◆ Task item:
Rewrite the passage on women and the hijab from "Avaz told The" down to "being a slave.", putting "headscarf" in place of "hijab" every time it occurs.

◆ Excerpted text:
##########
Mohammed eventually married; she said her husband was much more severe. “I went from wearing the hijab to wearing the niqab. He even wanted me to cover my hands and ordered gloves from Saudi Arabia.”

Having a daughter changed Mohammed’s way of thinking. “It gave me the courage to escape from that world. … I didn’t want her to grow up in, or even remember, the world that I grew up in.”

She added that she wanted to change herself and become a role model before her daughter was old enough to remember “what it looked like to have a mother who was being beaten and then wearing niqab to cover her bruises.”

In 2019, Mohammed decided to create “No Hijab Day,” also on February 1 each year. On that day, she asks women to share pictures of them with, and without, hijab together with their personal stories, the reasons for their decisions and the price that they had to pay to put what they want on their own bodies.

This, Mohammed explained, came after she saw the hijab was being presented by what she calls Islamist propaganda as a symbol of freedom. “They don’t even want to acknowledge the fact that women are thrown in prison, getting their faces disfigured, losing their families, friends and communities, and being threatened with death or actually being killed over hijab.”

Far Avaz is a singer from Iran, a country where her profession is illegal for women. Four years ago, while on a trip to Germany, she learned that an Iranian court had sentenced her to a year in jail for an underground singing performance. Feeling she had no choice, she remained in Germany with only the 22 pounds of belongings she had brought with her, and applied for asylum, knowing she could never return to her homeland.

Avaz told The Media Line she took off the hijab as soon as she could. It feels imprisoning, she explained. “It feels really bad; it feels as if you don’t have control over your own body.”

In Iran, not wearing a hijab is a crime. “We are just forced to wear it; there are police officers standing in the streets checking women’s outfits.” Avaz added that for her, wearing a hijab means being a slave.

Iran was a secular country until 1979 when the Islamic Revolution ousted Shah Mohammad Reza Pahlavi. Since then, the Islamic Republic has been ruled by a fundamentalist Shiite cleric, the “supreme leader.”

That changed everything for Iranians, especially for Iranian women, whose lives were heavily affected by the Islamist regime’s new laws and restrictions.

Niloufar Momeni lived in Iran for 16 years and now resides in Canada where she works as a sports journalist, also told The Media Line about being forced to wear a hijab during her childhood.

No woman in Iran is given a choice regarding the hijab, she explained. “They’re forcing their ideology on you.” She added, “It’s not right to force someone to do something for the rest of their life, not by your father, not by your family, and certainly not by the government.”

While the Palestinian Authority government is secular and does have a law mandating the hijab, many families take matters into their own hands.

This Palestinian woman said she is compelled by family members to wear a hijab. However, every time she leaves home and feels she is far away enough, she takes it off, regardless of her parents’ wishes.
##########
◆ Records:

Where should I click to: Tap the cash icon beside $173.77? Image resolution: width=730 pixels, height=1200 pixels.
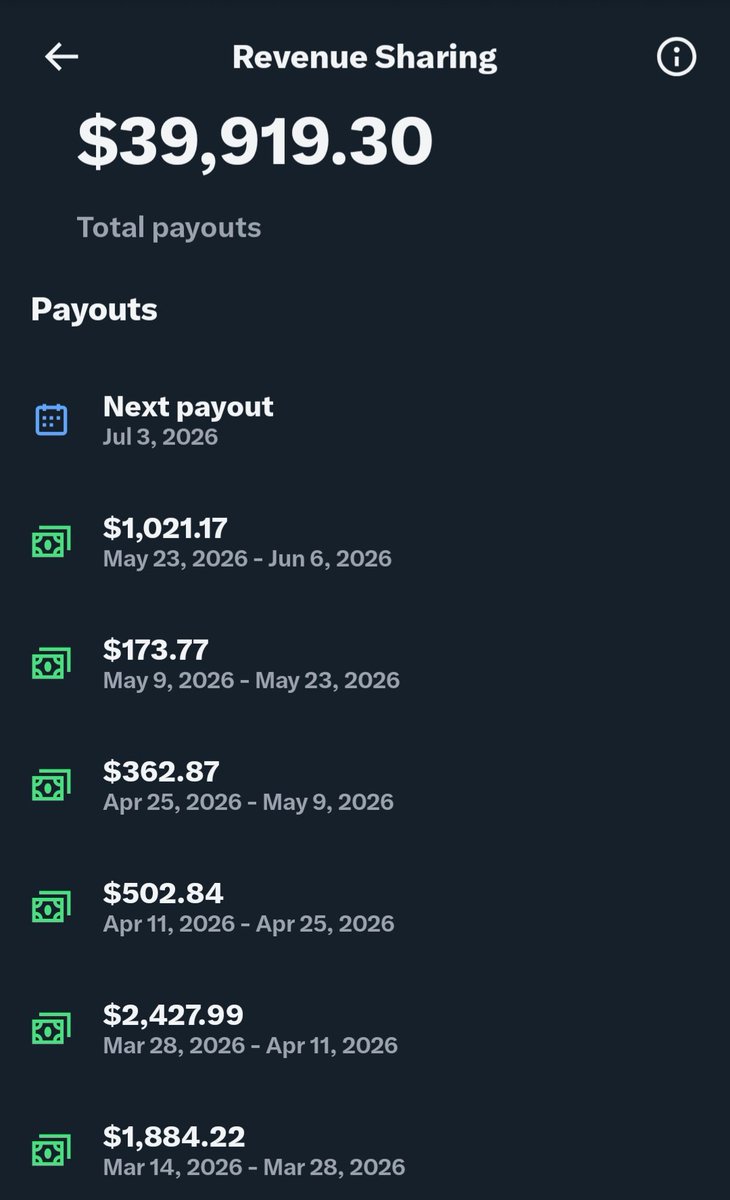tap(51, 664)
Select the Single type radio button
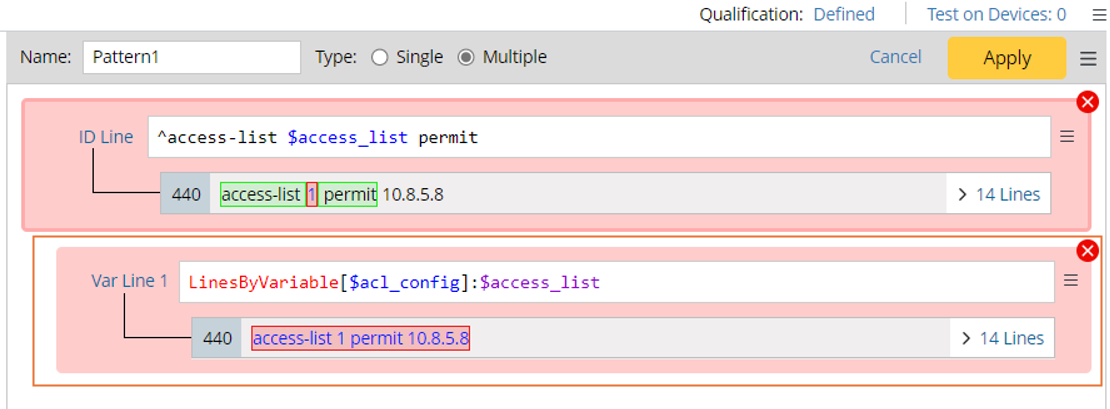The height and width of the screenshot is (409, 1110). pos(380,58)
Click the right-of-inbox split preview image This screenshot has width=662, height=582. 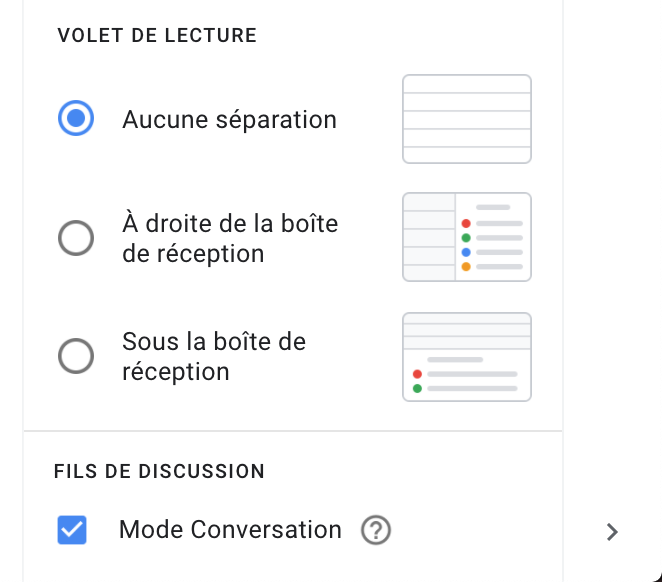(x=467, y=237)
##########
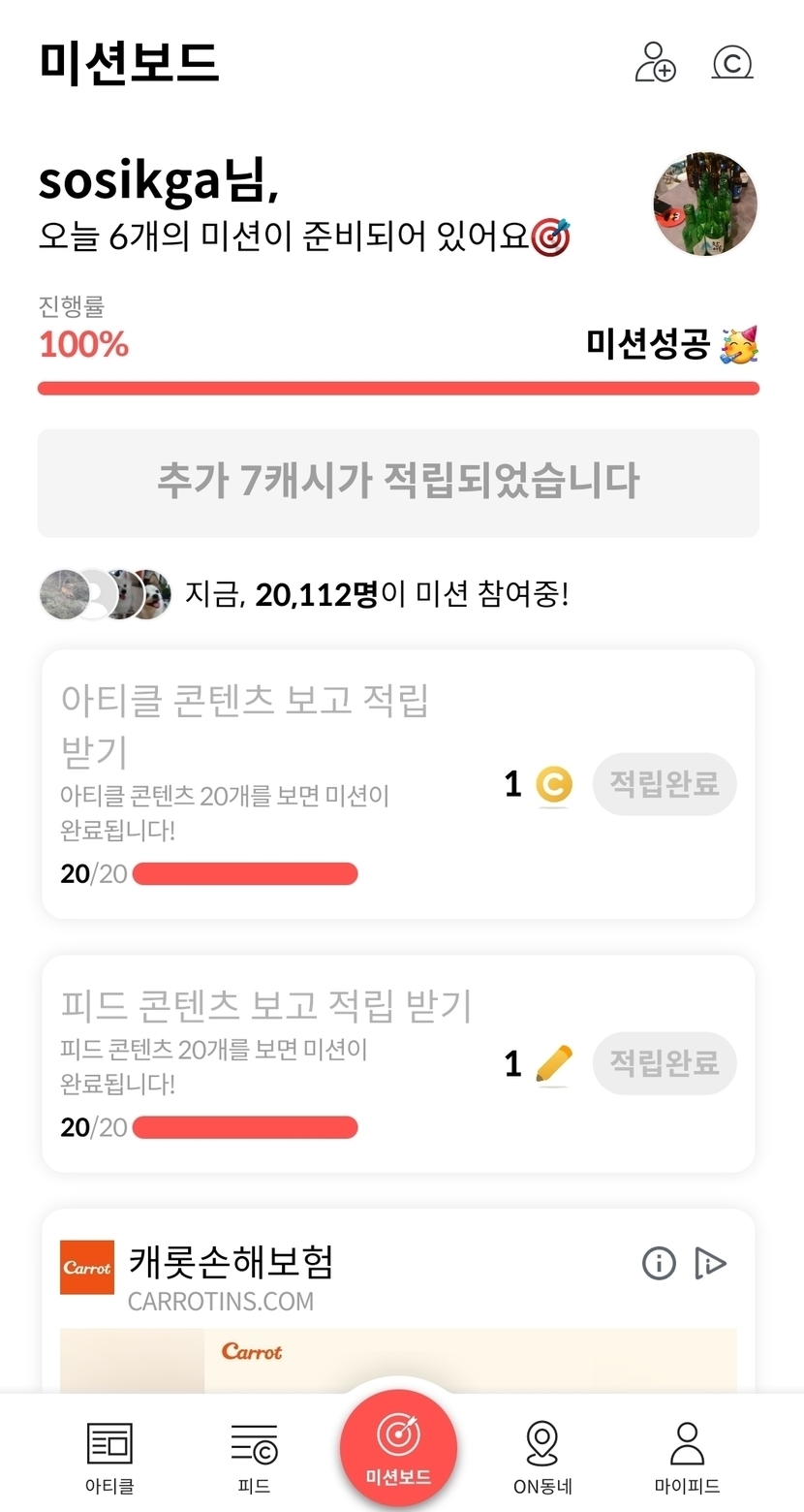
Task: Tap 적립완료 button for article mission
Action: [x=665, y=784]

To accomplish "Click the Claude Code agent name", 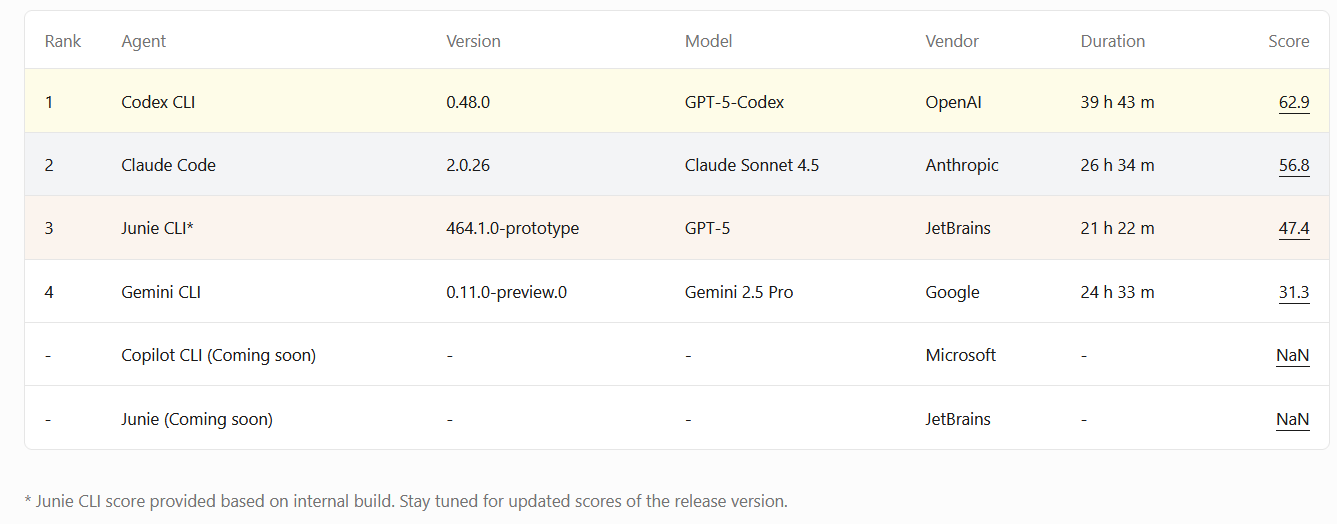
##########
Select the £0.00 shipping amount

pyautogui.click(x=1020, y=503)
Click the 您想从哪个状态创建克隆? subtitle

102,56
##########
◆ Completed exercise:
Avaz told The Media Line she took off the headscarf as soon as she could. It feels imprisoning, she explained. “It feels really bad; it feels as if you don’t have control over your own body.”

In Iran, not wearing a headscarf is a crime. “We are just forced to wear it; there are police officers standing in the streets checking women’s outfits.” Avaz added that for her, wearing a headscarf means being a slave.